Task to complete
Reproduce all of the data below without alteration; exclude every picture.

Data items

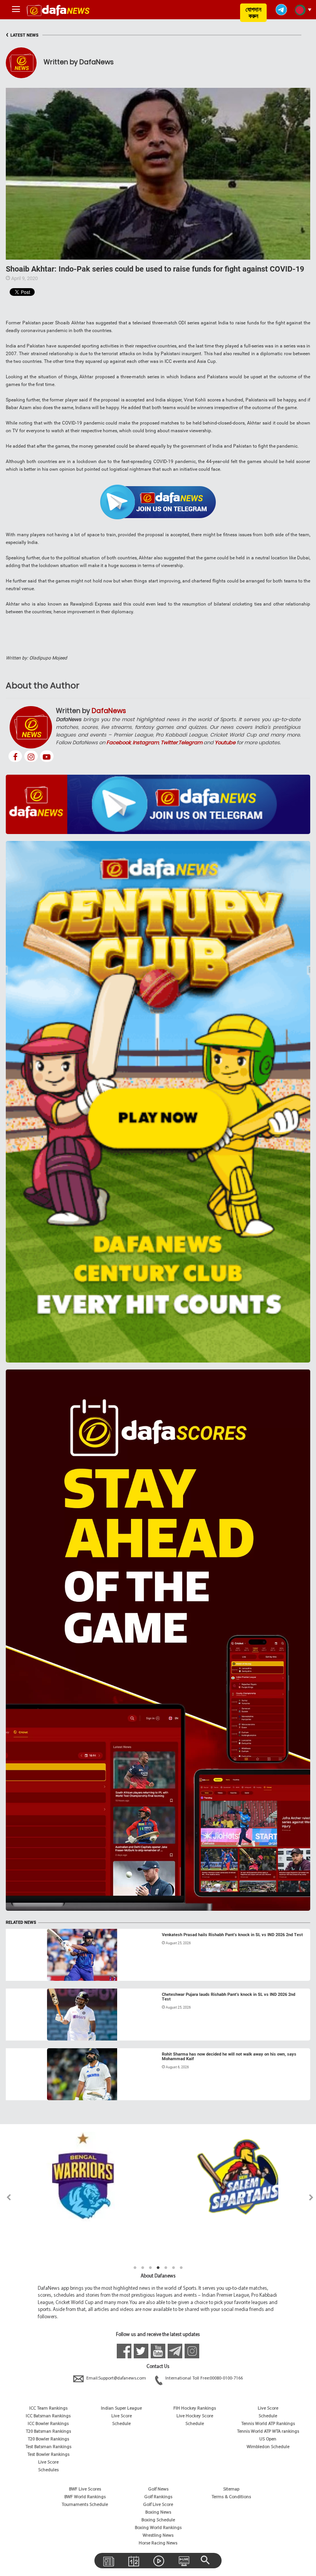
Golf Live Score (158, 2504)
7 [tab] (181, 2268)
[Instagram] (31, 756)
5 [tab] (166, 2268)
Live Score (48, 2462)
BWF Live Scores (85, 2489)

Your response
Golf Live Score (158, 2504)
7 [tab] (181, 2268)
[Instagram] (31, 756)
5 [tab] (166, 2268)
Live Score (48, 2462)
BWF Live Scores (85, 2489)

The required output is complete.